Things that Are - Andrew Clements

Things that Are is the third book in a YA series by Andrew Clements.  I haven't read the first two, so I have no idea how this book compares to its predecessors.  Things that Are focuses primarily on Alicia Van Dorn, a blind teenager from Chicago.  Her parents are professors at the University of Chicago, and she is best friends with Bobby, a kid who turned invisible because of an electric blanket malfunction.  Yep - you read that right - Bobby became invisible because of an electric blanket.

When Alicia receives an accidental phone call from Bobby in the middle of the night, she knows something isn't right.  She hears him arguing with someone, then the call ends.  Later the same day, Bobby arrived back in Chicago.  He meets Alicia at the university library, where they talk and hang out in a private room.  When Bobby leaves, Alicia finds herself sitting on a bench getting ready to leave when a disembodied voice starts talking to her.  The voice belongs to William, another person turned invisible because of an electric blanket malfunction.  The rest of the novel, which only occurs over the course of one 24 hour period, includes another electric blanket, sleeping pills being fed to Alicia's dog, and a couple of visits from the FBI.

Perhaps it was because the book was so short, or perhaps it was because this was the third in a series in which I haven't read the first two books, but this book just kind of fell flat for me.  There wasn't much of a chance for character growth since the book was so short and took place over the course of one day.  That only slightly bothered me - I don't know many people after all who develop much in the course of 24 hours.  However, it did bother me that all the characters seemed superficial and felt just kind of stale.

Also, because the story was a quick, look what happens in one day kind of thing, it felt like everything was rushed.

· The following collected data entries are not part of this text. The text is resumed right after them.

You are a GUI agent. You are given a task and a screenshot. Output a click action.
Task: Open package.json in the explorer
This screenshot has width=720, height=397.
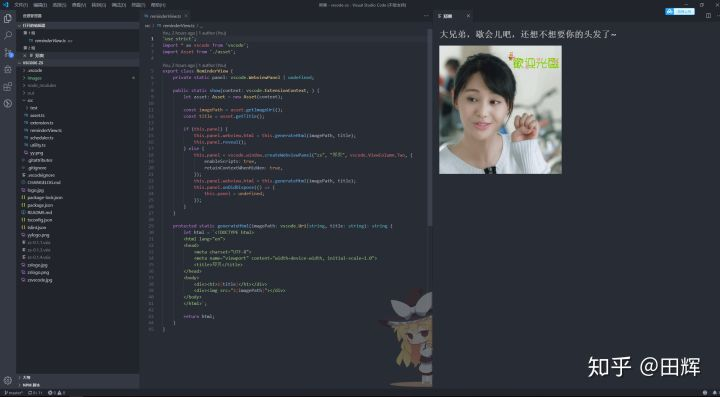(40, 205)
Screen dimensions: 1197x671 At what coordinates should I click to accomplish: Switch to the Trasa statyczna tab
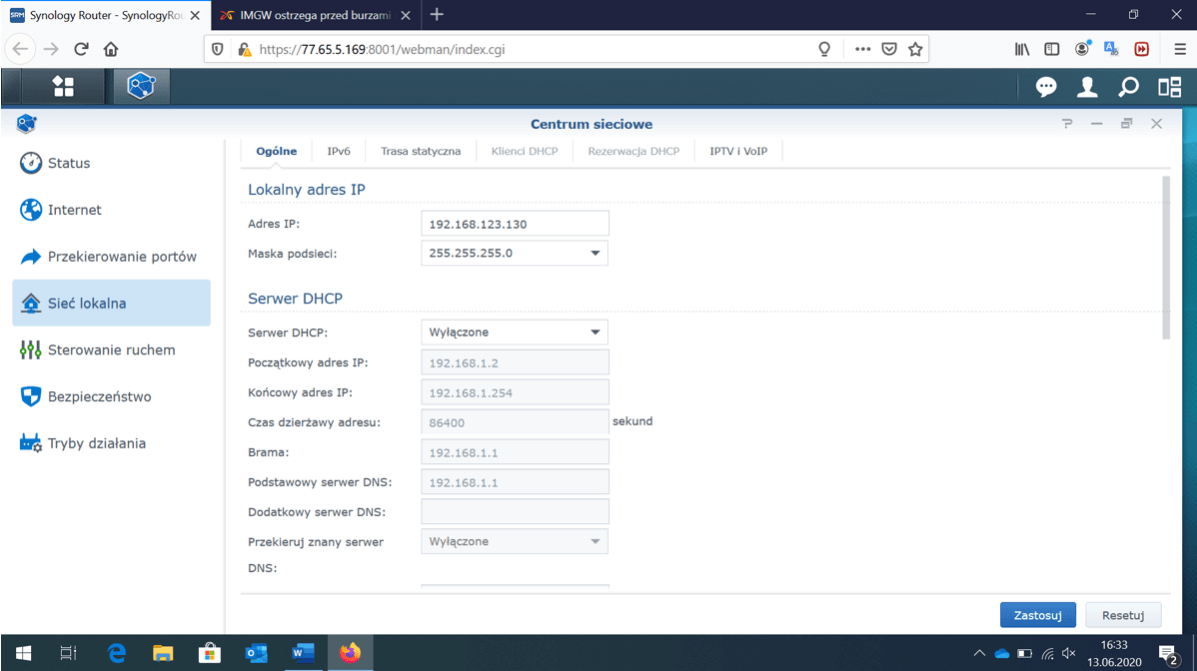(420, 151)
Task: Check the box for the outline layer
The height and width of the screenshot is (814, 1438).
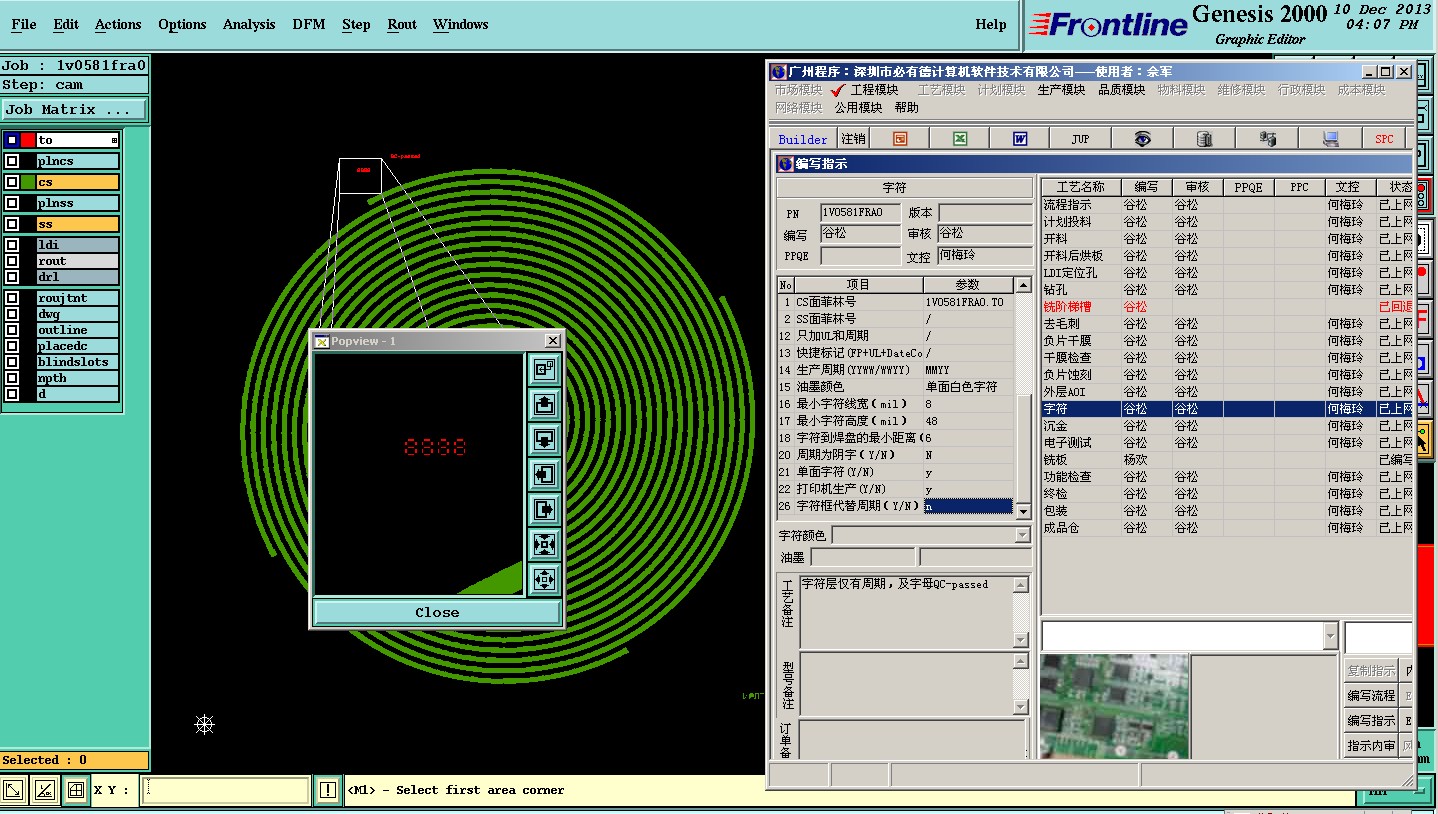Action: (12, 330)
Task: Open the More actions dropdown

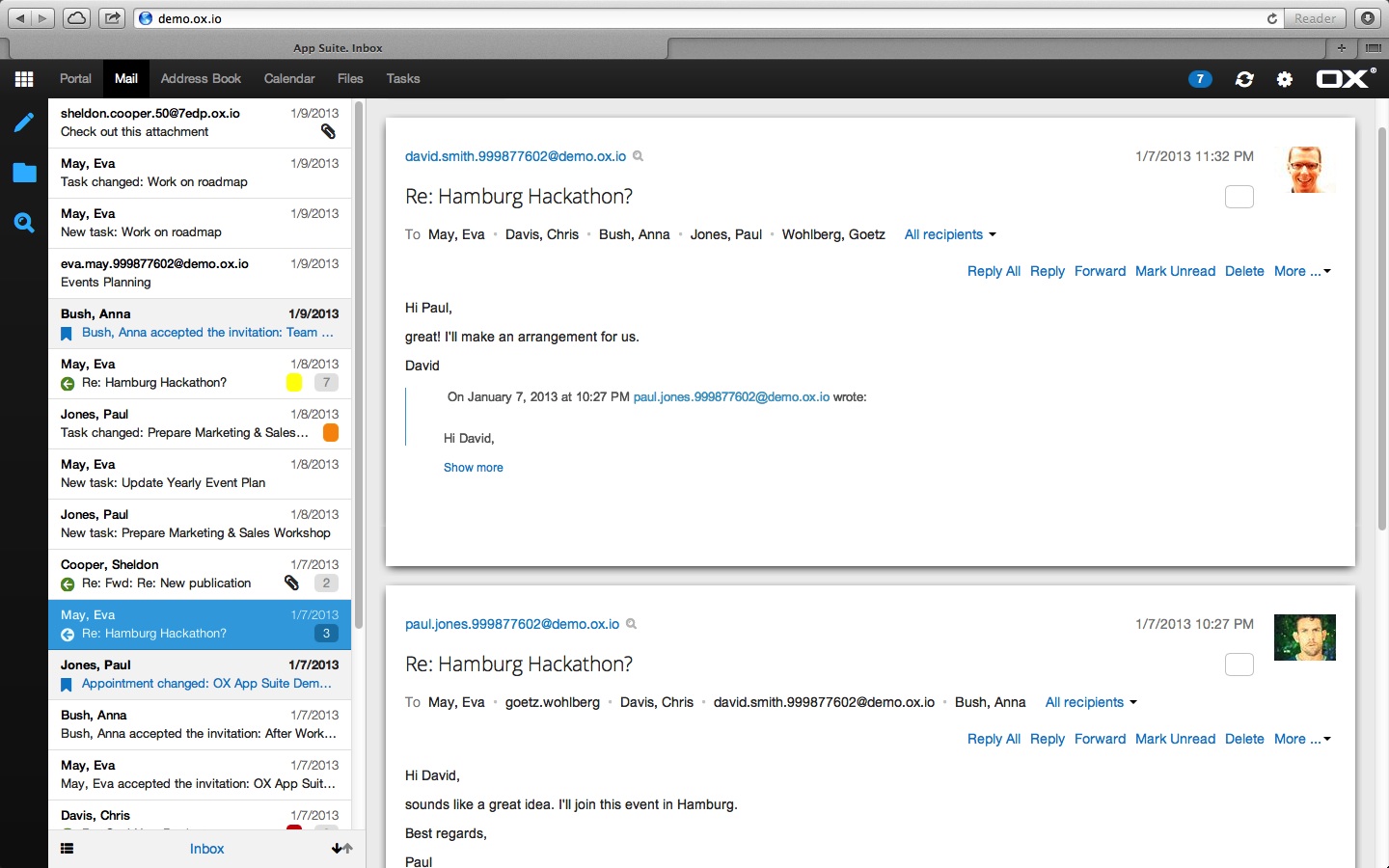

The author jumped from one thing to the next, and seemed to throw in certain events just because he could.  For example, when Alicia's dad killed some mice by putting them in the garbage disposal - that was an unnecessary event. There was really no rhyme or reason to because, GUESS WHAT?! The mice are invisible.  He could have found some other way of hiding the mice from the FBI if he was really that concerned.

Overall, I'd give the book 2 stars - read it if you must, but be forewarned that you might find other books more interesting. 

1 comment:

misfortuneofknowing said...

Electric blankets that make people invisible? Fascinating. I haven't read any of Andrew Clements's books, but my twins are big fans of his work. I'm sorry to hear this one fell flat for you.